Lower to the forearms only if doing so allows you to keep the front knee directly over the ankle and the hips roughly level. If lowering the forearms causes the front knee to fall inward or the hips to twist sideways, it means the hip flexibility is not yet there to support the deeper version. Stay with the hands on the mat or on blocks, keeping the upper body more upright. The forearm variation is not more correct than the hand variation; it is simply deeper, and forcing depth before the foundation is stable causes strain rather than opening.
I feel a pulling sensation in the inner knee of my front leg in Lizard Pose. What is causing it?
This usually happens when the front knee is collapsing inward rather than tracking over the second toe. The fix is to press the front knee outward, toward the outer edge of the front foot. Placing a block under the front foot can help by elevating the foot and making the outward knee alignment easier to maintain. If the inner knee sensation persists even with good alignment, it may indicate that the adductors of the front leg are very tight; in that case, widen the front foot toward the outer edge of the mat to create more space.

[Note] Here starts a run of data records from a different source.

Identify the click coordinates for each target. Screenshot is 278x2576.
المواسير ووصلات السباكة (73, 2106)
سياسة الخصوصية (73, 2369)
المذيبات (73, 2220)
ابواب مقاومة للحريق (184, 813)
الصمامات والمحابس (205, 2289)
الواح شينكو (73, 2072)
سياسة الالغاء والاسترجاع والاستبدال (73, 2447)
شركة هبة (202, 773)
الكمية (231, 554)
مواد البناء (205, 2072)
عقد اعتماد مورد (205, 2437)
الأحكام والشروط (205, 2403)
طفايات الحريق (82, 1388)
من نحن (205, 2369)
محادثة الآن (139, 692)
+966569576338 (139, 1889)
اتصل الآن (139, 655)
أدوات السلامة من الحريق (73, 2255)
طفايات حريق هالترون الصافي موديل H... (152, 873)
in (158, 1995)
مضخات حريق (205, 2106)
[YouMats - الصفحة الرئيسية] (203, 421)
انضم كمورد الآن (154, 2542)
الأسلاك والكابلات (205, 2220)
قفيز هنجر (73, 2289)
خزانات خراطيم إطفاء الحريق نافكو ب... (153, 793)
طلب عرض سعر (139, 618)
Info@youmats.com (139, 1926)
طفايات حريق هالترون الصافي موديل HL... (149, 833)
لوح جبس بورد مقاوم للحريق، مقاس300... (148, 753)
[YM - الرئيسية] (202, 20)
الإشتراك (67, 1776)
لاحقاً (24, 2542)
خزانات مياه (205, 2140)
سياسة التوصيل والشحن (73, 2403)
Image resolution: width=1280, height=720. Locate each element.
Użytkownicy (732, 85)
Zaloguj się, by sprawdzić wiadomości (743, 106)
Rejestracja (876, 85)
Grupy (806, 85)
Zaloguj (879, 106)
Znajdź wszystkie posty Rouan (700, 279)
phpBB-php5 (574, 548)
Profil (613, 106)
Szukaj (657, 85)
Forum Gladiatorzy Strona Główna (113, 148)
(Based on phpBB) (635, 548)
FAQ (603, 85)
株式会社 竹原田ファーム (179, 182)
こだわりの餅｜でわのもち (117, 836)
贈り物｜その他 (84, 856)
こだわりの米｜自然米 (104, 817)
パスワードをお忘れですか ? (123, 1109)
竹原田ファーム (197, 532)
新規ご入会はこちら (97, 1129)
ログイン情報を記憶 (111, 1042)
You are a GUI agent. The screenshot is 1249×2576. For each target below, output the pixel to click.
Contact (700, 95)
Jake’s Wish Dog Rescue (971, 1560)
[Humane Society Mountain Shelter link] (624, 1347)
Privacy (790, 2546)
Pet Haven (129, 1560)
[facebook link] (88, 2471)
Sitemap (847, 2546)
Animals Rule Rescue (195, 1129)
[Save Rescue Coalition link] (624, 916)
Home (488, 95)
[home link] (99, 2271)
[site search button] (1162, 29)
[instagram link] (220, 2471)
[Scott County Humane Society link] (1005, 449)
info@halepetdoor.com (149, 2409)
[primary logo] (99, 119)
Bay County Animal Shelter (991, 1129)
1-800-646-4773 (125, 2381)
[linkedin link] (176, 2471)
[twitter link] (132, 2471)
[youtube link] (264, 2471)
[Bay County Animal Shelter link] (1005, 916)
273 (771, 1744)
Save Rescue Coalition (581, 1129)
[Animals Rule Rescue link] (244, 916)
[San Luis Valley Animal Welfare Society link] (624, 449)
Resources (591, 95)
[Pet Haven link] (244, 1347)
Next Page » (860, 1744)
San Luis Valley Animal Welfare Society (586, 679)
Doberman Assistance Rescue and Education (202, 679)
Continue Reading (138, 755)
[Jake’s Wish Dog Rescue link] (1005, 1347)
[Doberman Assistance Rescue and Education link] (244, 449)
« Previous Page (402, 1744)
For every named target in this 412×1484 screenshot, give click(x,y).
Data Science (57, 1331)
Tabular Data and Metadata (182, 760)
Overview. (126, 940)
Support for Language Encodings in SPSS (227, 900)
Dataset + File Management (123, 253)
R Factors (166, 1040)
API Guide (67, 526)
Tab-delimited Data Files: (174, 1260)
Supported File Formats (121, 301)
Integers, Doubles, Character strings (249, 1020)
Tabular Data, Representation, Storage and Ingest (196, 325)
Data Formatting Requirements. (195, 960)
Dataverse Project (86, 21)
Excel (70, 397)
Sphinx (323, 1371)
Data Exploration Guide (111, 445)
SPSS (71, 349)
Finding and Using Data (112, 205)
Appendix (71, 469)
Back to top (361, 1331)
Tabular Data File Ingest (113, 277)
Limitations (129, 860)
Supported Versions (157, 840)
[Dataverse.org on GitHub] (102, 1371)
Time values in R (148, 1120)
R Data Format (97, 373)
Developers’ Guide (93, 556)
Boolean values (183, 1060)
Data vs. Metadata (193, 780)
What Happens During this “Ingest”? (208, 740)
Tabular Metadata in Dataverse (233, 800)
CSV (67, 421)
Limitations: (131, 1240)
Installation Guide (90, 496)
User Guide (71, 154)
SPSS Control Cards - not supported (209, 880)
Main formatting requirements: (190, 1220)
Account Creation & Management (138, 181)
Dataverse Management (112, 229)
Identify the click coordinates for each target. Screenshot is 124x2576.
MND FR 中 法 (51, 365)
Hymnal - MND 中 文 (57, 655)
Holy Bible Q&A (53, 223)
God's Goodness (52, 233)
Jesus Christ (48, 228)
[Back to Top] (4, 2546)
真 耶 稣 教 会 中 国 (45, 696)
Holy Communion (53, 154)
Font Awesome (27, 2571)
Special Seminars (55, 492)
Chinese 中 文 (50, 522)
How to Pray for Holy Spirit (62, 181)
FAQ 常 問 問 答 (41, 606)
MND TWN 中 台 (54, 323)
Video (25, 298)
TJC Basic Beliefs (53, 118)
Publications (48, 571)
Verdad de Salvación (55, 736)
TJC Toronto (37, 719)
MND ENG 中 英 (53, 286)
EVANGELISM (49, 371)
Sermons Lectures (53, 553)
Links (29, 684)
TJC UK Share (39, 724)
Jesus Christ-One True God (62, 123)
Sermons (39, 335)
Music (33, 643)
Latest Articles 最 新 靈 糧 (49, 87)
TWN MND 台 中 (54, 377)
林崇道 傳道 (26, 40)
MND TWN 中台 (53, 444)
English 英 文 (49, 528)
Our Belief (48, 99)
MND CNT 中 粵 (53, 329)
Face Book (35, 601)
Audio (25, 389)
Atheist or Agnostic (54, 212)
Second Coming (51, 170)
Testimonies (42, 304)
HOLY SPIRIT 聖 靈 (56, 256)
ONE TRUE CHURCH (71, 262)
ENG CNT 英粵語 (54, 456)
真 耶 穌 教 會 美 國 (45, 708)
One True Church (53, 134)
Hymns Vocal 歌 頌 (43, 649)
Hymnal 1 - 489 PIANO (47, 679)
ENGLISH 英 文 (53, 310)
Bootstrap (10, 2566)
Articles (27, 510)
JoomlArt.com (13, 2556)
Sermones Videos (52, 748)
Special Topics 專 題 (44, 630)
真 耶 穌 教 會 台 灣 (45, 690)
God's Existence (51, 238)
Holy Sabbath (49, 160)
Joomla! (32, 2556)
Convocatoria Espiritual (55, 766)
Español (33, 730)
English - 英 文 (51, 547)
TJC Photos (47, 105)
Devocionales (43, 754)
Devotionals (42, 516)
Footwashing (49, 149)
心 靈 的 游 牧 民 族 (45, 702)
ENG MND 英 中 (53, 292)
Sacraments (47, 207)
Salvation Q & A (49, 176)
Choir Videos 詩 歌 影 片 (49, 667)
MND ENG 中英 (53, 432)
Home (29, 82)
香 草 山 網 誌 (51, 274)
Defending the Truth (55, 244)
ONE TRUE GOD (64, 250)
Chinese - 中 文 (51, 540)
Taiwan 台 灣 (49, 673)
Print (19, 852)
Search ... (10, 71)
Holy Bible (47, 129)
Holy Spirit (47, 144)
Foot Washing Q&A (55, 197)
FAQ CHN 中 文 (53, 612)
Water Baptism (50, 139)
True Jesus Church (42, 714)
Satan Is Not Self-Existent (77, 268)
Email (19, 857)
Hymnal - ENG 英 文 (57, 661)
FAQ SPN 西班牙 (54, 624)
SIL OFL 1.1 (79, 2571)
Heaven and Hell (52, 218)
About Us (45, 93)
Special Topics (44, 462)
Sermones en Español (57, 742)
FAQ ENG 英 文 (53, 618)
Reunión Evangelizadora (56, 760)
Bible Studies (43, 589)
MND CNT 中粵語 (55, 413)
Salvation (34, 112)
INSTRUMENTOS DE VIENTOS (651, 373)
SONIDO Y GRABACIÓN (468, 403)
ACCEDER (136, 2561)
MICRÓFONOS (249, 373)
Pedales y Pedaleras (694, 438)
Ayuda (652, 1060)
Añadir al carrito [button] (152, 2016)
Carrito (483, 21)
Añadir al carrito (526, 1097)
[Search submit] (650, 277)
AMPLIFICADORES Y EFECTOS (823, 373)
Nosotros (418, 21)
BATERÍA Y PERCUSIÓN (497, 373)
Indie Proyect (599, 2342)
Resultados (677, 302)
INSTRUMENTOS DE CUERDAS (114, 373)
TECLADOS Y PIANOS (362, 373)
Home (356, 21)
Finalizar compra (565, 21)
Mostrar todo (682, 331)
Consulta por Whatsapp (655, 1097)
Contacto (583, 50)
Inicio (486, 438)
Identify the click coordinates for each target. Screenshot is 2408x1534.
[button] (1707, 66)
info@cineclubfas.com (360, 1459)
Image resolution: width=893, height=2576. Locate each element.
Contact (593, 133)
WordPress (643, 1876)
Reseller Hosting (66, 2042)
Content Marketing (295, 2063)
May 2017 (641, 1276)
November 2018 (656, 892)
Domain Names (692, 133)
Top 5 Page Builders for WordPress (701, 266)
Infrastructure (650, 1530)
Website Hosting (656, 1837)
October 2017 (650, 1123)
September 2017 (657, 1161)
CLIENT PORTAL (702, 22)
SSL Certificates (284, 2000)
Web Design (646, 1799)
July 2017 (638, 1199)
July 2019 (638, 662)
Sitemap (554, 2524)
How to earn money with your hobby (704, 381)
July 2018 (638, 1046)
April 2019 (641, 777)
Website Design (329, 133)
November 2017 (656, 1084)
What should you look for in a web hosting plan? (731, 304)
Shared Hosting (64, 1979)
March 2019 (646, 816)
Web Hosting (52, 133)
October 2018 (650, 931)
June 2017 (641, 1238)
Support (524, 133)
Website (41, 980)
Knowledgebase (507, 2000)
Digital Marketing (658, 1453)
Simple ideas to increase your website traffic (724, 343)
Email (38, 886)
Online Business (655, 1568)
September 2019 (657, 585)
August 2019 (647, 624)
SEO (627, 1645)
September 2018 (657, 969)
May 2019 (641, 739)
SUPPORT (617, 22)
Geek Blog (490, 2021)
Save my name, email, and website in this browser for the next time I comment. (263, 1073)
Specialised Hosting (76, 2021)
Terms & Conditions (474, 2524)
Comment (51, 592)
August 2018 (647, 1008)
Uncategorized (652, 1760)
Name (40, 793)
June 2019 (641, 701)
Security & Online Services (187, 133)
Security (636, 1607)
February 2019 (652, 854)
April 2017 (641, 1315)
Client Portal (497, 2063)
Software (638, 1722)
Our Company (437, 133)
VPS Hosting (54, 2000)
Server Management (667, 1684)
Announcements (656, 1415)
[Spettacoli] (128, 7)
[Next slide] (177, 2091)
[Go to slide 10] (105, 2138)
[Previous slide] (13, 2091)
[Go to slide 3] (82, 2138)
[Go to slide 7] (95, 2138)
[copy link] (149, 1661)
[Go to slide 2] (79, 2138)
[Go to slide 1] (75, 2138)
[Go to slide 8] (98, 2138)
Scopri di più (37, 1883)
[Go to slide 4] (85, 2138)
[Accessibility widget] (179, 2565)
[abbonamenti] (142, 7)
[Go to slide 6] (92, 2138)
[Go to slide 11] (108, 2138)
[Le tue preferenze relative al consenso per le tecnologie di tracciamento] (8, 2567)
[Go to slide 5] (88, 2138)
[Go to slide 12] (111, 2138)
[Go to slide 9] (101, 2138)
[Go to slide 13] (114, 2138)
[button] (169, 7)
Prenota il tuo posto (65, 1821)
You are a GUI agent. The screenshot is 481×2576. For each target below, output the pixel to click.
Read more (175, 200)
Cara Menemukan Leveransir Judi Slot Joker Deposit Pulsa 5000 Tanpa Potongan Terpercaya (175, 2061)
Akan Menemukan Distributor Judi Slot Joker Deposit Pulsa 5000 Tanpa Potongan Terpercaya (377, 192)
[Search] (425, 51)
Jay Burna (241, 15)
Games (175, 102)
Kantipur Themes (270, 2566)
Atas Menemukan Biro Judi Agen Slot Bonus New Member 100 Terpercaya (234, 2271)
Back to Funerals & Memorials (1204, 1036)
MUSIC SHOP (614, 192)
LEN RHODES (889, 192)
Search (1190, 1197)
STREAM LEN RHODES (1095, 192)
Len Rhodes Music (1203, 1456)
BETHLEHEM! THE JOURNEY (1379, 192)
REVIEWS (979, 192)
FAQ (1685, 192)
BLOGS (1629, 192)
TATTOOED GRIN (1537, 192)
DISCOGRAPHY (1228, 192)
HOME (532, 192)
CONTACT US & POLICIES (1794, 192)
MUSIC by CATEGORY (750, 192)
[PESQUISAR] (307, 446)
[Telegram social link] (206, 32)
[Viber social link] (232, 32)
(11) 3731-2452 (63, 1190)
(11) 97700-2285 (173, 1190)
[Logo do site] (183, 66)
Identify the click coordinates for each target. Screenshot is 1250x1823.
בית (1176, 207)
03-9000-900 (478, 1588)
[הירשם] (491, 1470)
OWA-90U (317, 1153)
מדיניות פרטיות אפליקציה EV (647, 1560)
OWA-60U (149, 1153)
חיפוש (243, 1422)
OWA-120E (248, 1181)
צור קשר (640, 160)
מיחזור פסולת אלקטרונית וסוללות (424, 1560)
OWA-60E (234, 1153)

How long should I hold Lizard Pose?
In a dynamic vinyasa practice, five to eight breaths per side is typical. In a more yin-oriented practice, holding for two to three minutes is common and allows the hip flexors and groin to release more deeply than a brief hold permits. For tight hip flexors specifically, longer holds are more effective: the connective tissue and fascia respond to time under gentle sustained load rather than to repeated short bursts. If you are sitting at a desk all day and want to use Lizard Pose therapeutically, a three-minute hold on each side once daily is a reasonable and effective practice.